A imagem dela pueril indo de encontro com a lascívia que tinha em relação a ela confrontavam em minha mente, mas toda vez que lembrava do seu toque tão vivo em minha pele, eu sabia o que prevaleceria.
Arrastei minha mão por dentro do meu pijama e subsequentemente, da minha calcinha.
Fechei os olhos e lembrei de toda a sensação que tinha sido causada. Do seu toque, da sua voz e ali, pude imaginar a realidade que eu queria.
Amanda vinha até mim, de noite, entrava no meu quarto furtivamente e me via me tocando assim. Perguntaria o porquê de eu fazer isso de forma bastante puritana, e eu responderia que às vezes, seu toque me faz ter vontade de me tocar.
Então ela vem até a minha cama e afasta minha mão, começando a me tocar em vez de mim. Sua mão pesada e grossa vai contra seu toque delicado em mim que, de forma orquestrada, sabe exatamente o que fazer e como fazer.
Contorço-me na cama com seu toque rápido, e ela pergunta se eu gosto que ela faça isso comigo, e eu respondo que sim, então ela vai para cima de mim e tira minha roupa, assim como a dela próprio e arrasta sua boca por todo o meu corpo. Por meus seios, ela toca com as mãos e depois com a boca, mas sua mão que nunca deixa de me tocar, o que me faria gem*r baixinho. Ela vira e fala que quer ouvir eu fazer mais daquilo, e introduz um dos seus dedos em mim, tocando exatamente como deve fazer, e eu coloco a cabeça para trás, pedindo por mais daquilo.
Começo a tocar seu corpo, a beijar ela por inteiro, que responde fazendo o mesmo, eu quero tocá-la da forma que ela faz comigo, mas ela me segura com firmeza falando que dessa vez, ela iria me fazer goz*r.
Ela continua a me tocar, mas daí ela abaixa sua boca e começa a beijar meu íntimo, passando a língua e logo depois, tirando um dos dedos, começa a me ch*par. Eu começo a gem*r alto, e quando olho para ela, ela parece satisfeita, já que continua fazendo aquilo com mais rapidez.

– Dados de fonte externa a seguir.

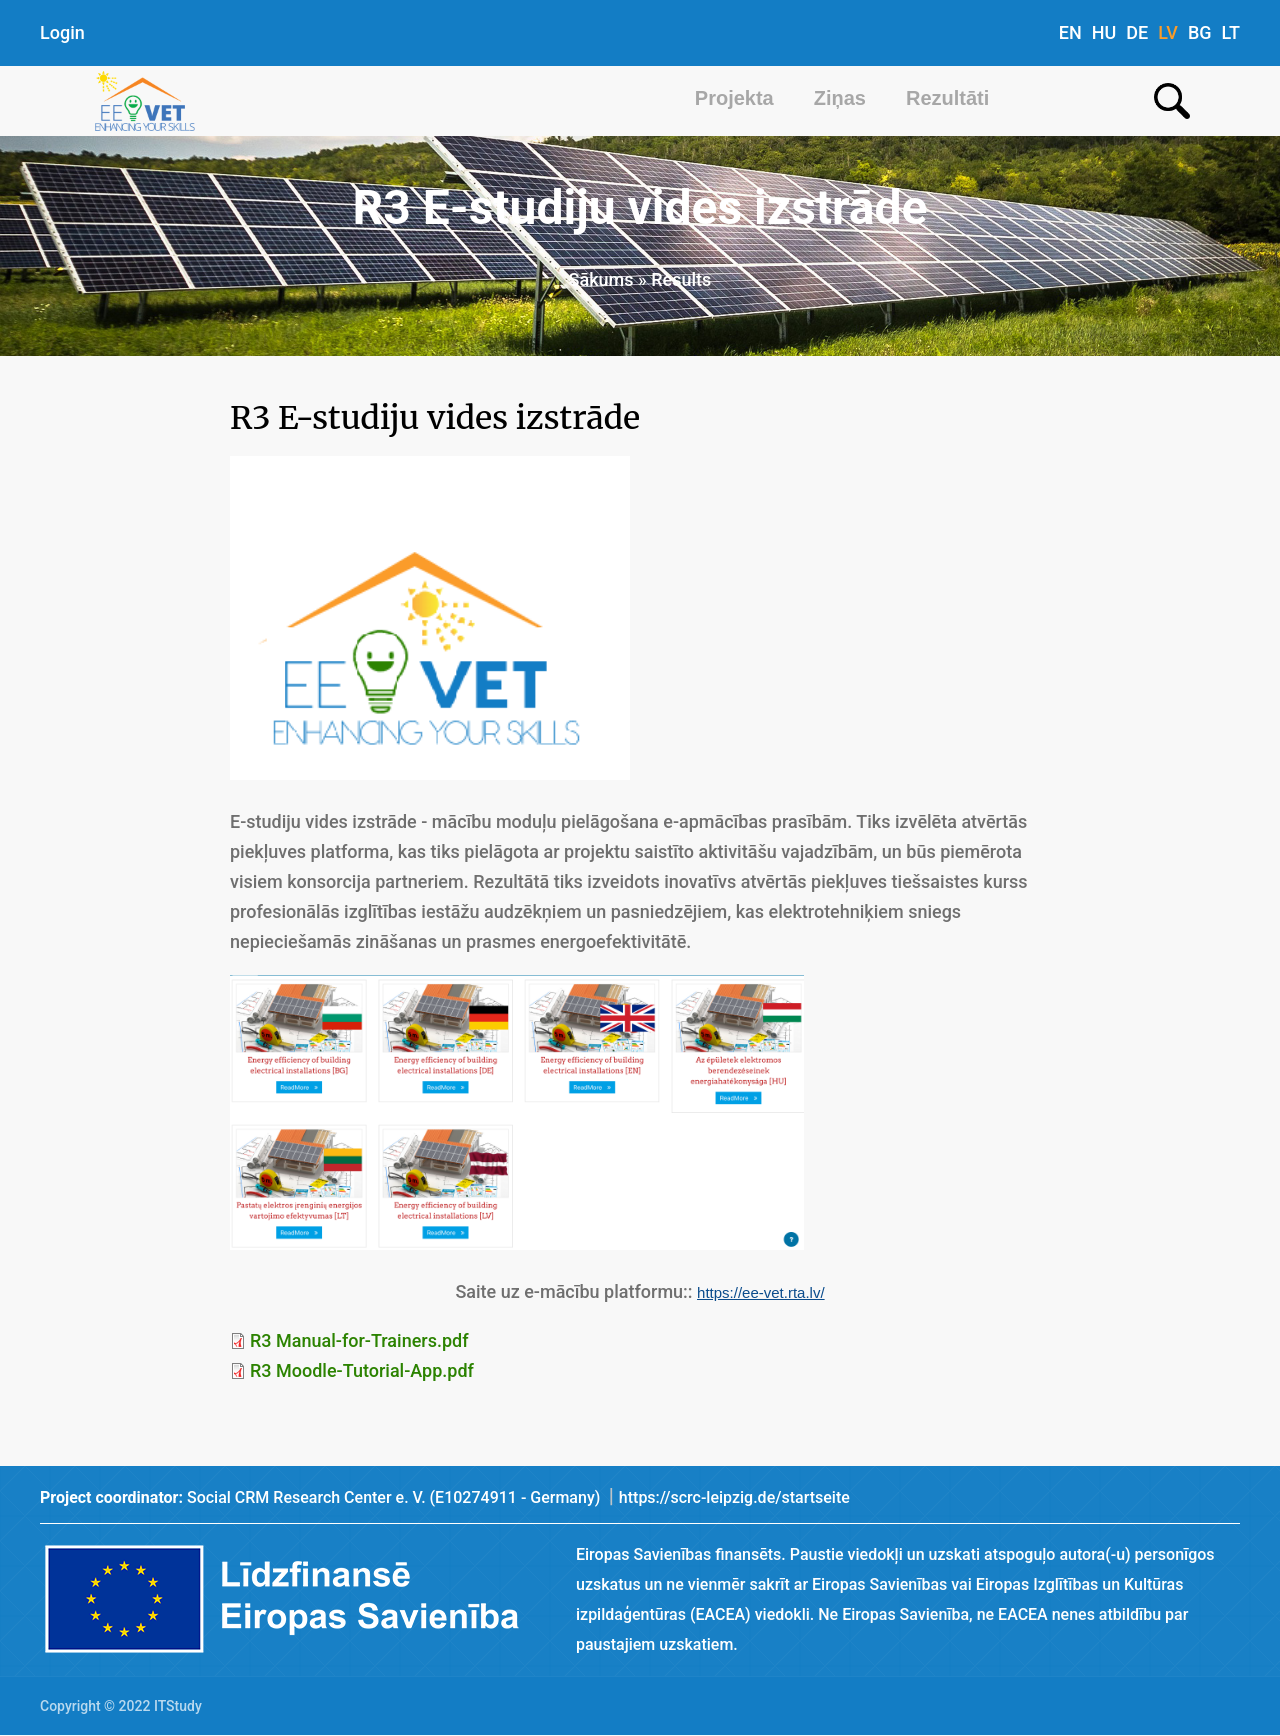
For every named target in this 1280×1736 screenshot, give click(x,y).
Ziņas (840, 98)
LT (1231, 32)
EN (1070, 32)
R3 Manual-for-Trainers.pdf (359, 1340)
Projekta (734, 98)
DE (1137, 32)
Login (62, 32)
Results (681, 279)
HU (1104, 32)
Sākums (601, 279)
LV (1168, 32)
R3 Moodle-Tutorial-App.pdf (362, 1370)
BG (1200, 32)
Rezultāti (947, 98)
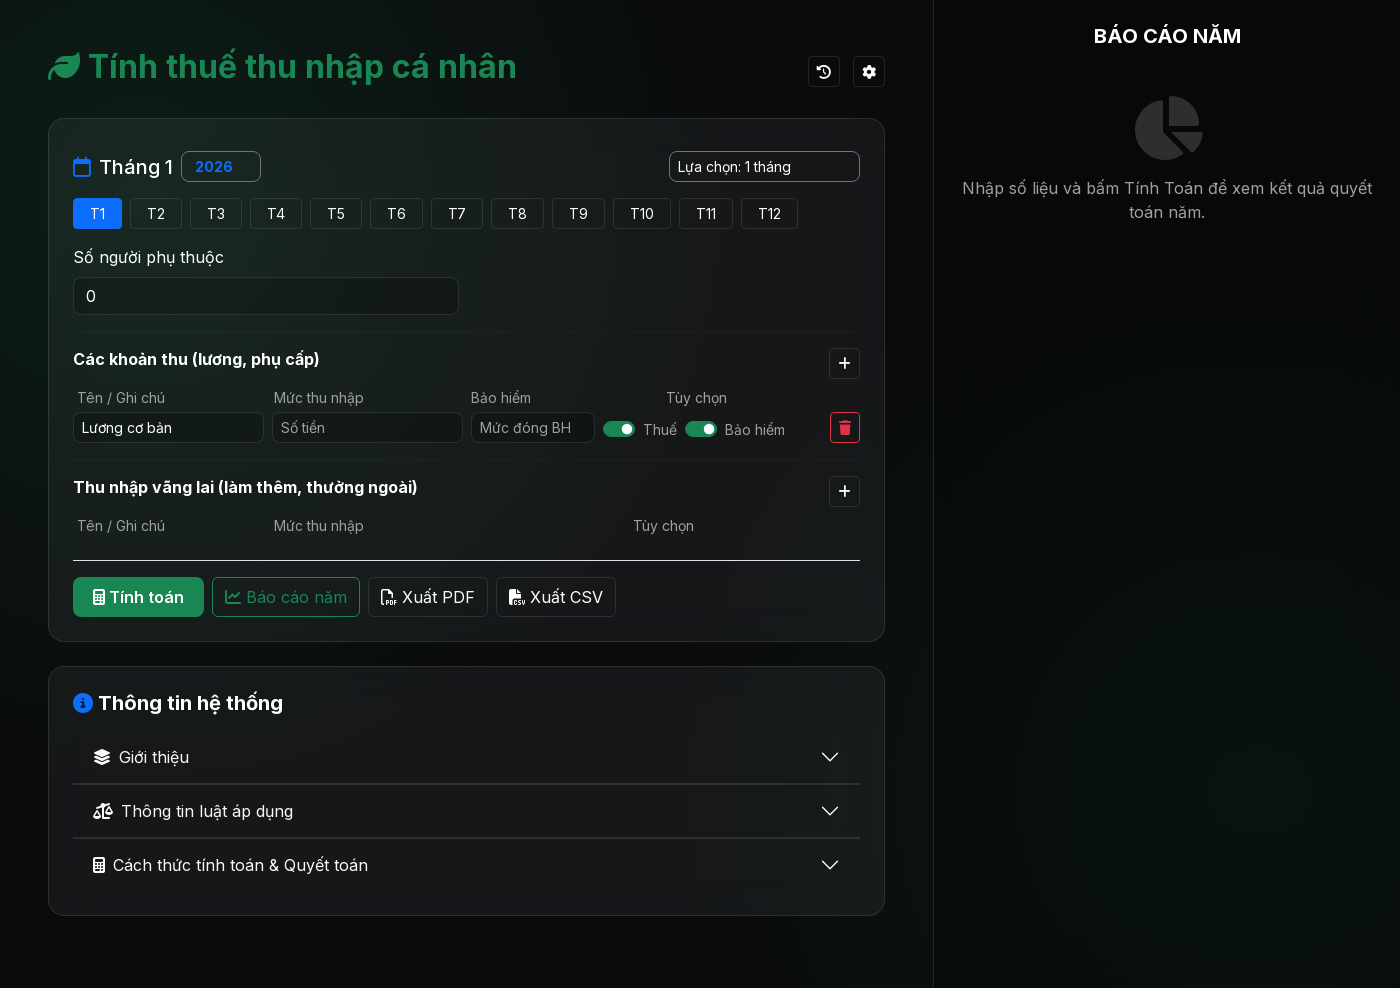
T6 (396, 213)
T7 (457, 213)
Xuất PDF (428, 597)
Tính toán (138, 597)
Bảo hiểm (755, 429)
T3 (216, 213)
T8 (517, 213)
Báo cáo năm (286, 597)
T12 (769, 213)
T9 (578, 213)
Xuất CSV (556, 597)
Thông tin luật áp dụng (193, 811)
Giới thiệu (141, 757)
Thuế (660, 429)
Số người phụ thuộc (148, 257)
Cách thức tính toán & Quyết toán (230, 865)
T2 (156, 213)
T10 (642, 213)
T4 (276, 213)
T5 (336, 213)
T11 (706, 213)
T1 (97, 213)
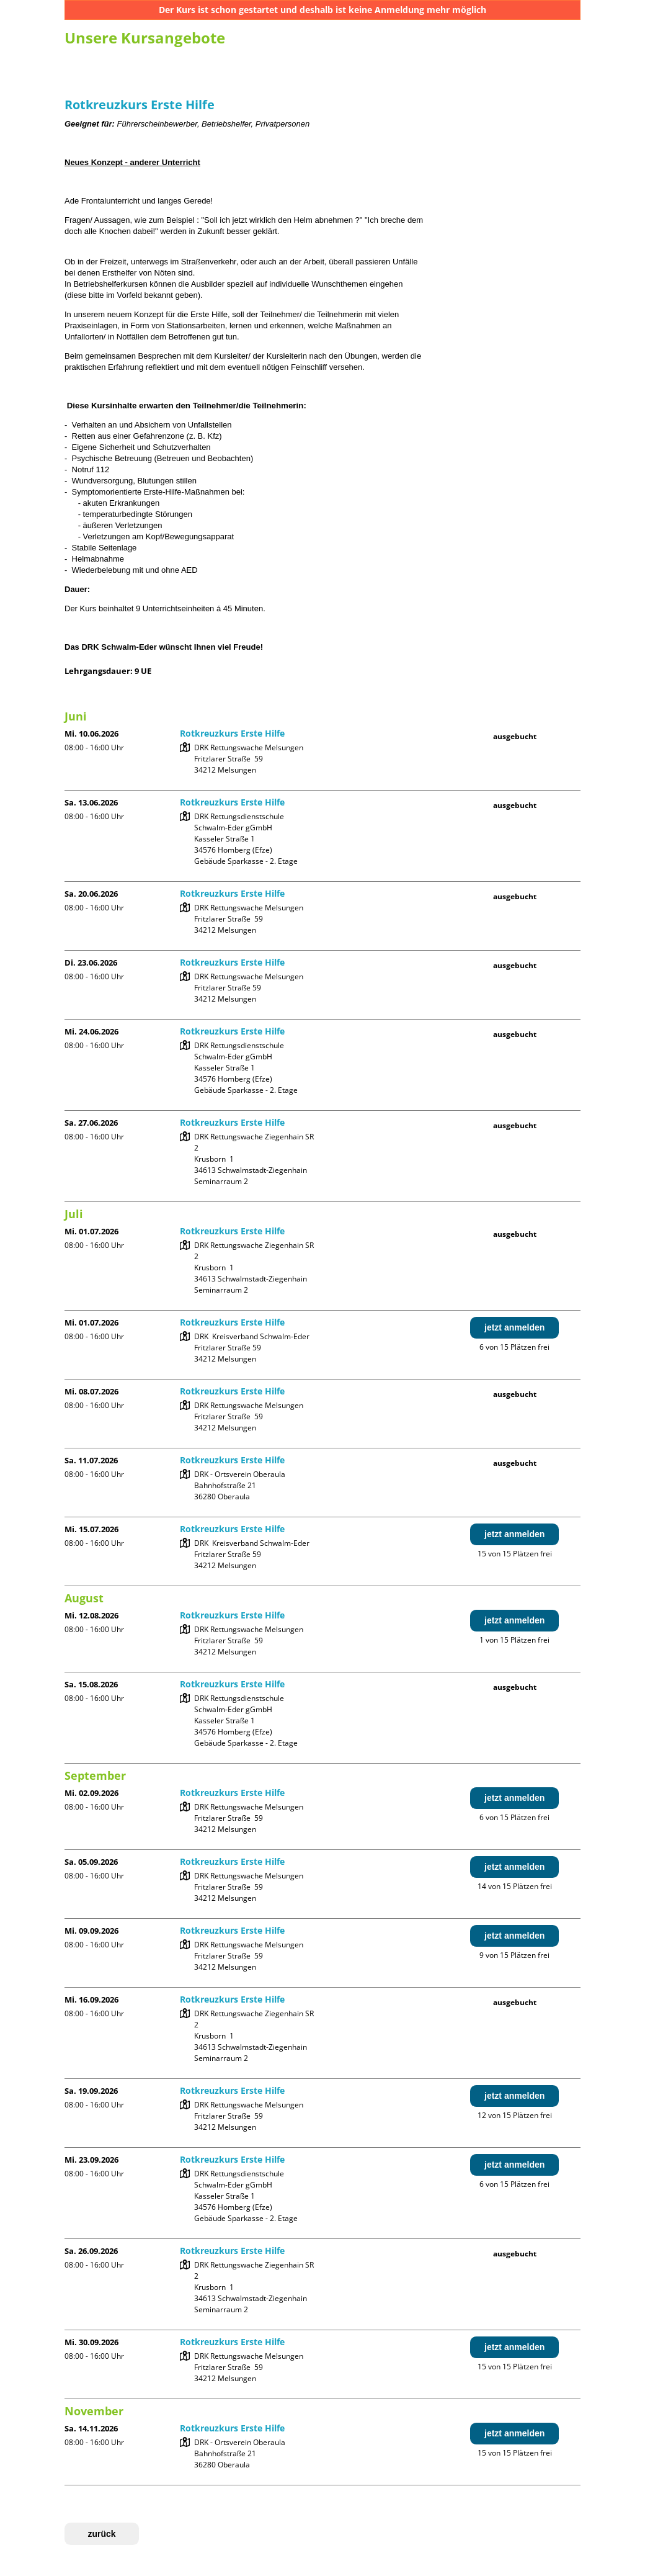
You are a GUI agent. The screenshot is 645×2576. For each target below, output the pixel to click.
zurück (101, 2534)
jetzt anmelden (514, 1327)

Ela fala que quer tudo aquilo, que não vai deixar escapar nada que vai vir de mim e, quando vejo, absorta em meio aqueles pensamentos, acabo chegando onde queria.
Respirei ofegante, olhando para os lados. Estava tudo como antes, escuro e eu estava sozinha. Pisquei algumas vezes tentando voltar a mim, e nisso, tenho noção do que estava fazendo. Não sabia dizer se era certo, mas sabia que eu queria mais daquilo.
Eu queria que ela me tocasse daquela forma.
Fechei os olhos e, dessa vez, consegui dormir.